[Work order]:
Each entry below has to be written out again without any change.

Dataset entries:

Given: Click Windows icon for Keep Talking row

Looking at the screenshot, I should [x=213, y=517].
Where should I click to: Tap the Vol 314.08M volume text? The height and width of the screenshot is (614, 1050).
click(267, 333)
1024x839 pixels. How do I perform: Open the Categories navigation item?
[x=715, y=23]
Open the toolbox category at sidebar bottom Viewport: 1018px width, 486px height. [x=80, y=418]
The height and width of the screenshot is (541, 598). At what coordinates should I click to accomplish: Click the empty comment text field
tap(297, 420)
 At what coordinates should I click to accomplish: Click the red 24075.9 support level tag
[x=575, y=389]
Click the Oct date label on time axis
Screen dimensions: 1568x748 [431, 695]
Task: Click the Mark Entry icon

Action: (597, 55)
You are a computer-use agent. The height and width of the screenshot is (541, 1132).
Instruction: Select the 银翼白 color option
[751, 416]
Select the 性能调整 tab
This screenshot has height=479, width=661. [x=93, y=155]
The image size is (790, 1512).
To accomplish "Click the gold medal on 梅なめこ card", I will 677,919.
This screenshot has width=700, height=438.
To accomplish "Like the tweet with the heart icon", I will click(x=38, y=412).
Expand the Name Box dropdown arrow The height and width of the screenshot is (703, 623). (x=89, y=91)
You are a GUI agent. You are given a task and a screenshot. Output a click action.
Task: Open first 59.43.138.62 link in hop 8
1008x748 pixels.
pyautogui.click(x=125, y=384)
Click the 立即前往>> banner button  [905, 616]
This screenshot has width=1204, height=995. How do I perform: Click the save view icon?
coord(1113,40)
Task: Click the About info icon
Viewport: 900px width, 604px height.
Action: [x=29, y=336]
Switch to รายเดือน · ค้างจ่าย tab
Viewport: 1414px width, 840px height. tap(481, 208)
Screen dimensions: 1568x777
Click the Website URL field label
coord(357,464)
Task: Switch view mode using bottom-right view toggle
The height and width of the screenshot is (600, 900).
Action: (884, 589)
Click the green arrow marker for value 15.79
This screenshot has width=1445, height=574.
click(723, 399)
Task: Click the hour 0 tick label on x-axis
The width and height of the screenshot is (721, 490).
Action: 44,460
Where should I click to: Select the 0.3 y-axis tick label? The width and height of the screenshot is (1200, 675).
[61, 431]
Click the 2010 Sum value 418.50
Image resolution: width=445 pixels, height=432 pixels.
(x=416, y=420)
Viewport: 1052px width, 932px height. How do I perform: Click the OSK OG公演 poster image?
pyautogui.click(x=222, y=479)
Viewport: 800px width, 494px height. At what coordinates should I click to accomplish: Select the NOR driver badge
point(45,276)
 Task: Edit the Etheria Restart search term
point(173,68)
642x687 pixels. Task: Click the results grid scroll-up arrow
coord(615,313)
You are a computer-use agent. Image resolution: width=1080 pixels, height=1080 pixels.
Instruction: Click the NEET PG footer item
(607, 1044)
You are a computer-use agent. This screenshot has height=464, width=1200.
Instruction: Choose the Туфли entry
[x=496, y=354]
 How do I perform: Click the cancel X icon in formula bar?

[Result of the exercise]:
Given: Click Windows icon for Keep Talking row

Looking at the screenshot, I should [x=213, y=517].
Where should I click to: Tap the Vol 314.08M volume text? The height and width of the screenshot is (614, 1050).
click(267, 333)
1024x839 pixels. How do I perform: Open the Categories navigation item?
[x=715, y=23]
Open the toolbox category at sidebar bottom Viewport: 1018px width, 486px height. [x=80, y=418]
The height and width of the screenshot is (541, 598). At what coordinates should I click to accomplish: Click the empty comment text field
tap(297, 420)
 At what coordinates should I click to accomplish: Click the red 24075.9 support level tag
[x=575, y=389]
Click the Oct date label on time axis
Screen dimensions: 1568x748 [431, 695]
Task: Click the Mark Entry icon

Action: (597, 55)
You are a computer-use agent. The height and width of the screenshot is (541, 1132).
Instruction: Select the 银翼白 color option
[751, 416]
Select the 性能调整 tab
This screenshot has height=479, width=661. [x=93, y=155]
The image size is (790, 1512).
To accomplish "Click the gold medal on 梅なめこ card", I will 677,919.
This screenshot has width=700, height=438.
To accomplish "Like the tweet with the heart icon", I will click(x=38, y=412).
Expand the Name Box dropdown arrow The height and width of the screenshot is (703, 623). (x=89, y=91)
You are a GUI agent. You are given a task and a screenshot. Output a click action.
Task: Open first 59.43.138.62 link in hop 8
1008x748 pixels.
pyautogui.click(x=125, y=384)
Click the 立即前往>> banner button  [905, 616]
This screenshot has width=1204, height=995. How do I perform: Click the save view icon?
coord(1113,40)
Task: Click the About info icon
Viewport: 900px width, 604px height.
Action: [x=29, y=336]
Switch to รายเดือน · ค้างจ่าย tab
Viewport: 1414px width, 840px height. tap(481, 208)
Screen dimensions: 1568x777
Click the Website URL field label
coord(357,464)
Task: Switch view mode using bottom-right view toggle
The height and width of the screenshot is (600, 900).
Action: (884, 589)
Click the green arrow marker for value 15.79
This screenshot has width=1445, height=574.
click(723, 399)
Task: Click the hour 0 tick label on x-axis
The width and height of the screenshot is (721, 490).
Action: 44,460
Where should I click to: Select the 0.3 y-axis tick label? The width and height of the screenshot is (1200, 675).
[61, 431]
Click the 2010 Sum value 418.50
Image resolution: width=445 pixels, height=432 pixels.
(x=416, y=420)
Viewport: 1052px width, 932px height. How do I perform: Click the OSK OG公演 poster image?
pyautogui.click(x=222, y=479)
Viewport: 800px width, 494px height. At what coordinates should I click to accomplish: Select the NOR driver badge
point(45,276)
 Task: Edit the Etheria Restart search term
point(173,68)
642x687 pixels. Task: Click the results grid scroll-up arrow
coord(615,313)
You are a computer-use agent. Image resolution: width=1080 pixels, height=1080 pixels.
Instruction: Click the NEET PG footer item
(607, 1044)
You are a computer-use agent. This screenshot has height=464, width=1200.
Instruction: Choose the Туфли entry
[x=496, y=354]
 How do I perform: Click the cancel X icon in formula bar?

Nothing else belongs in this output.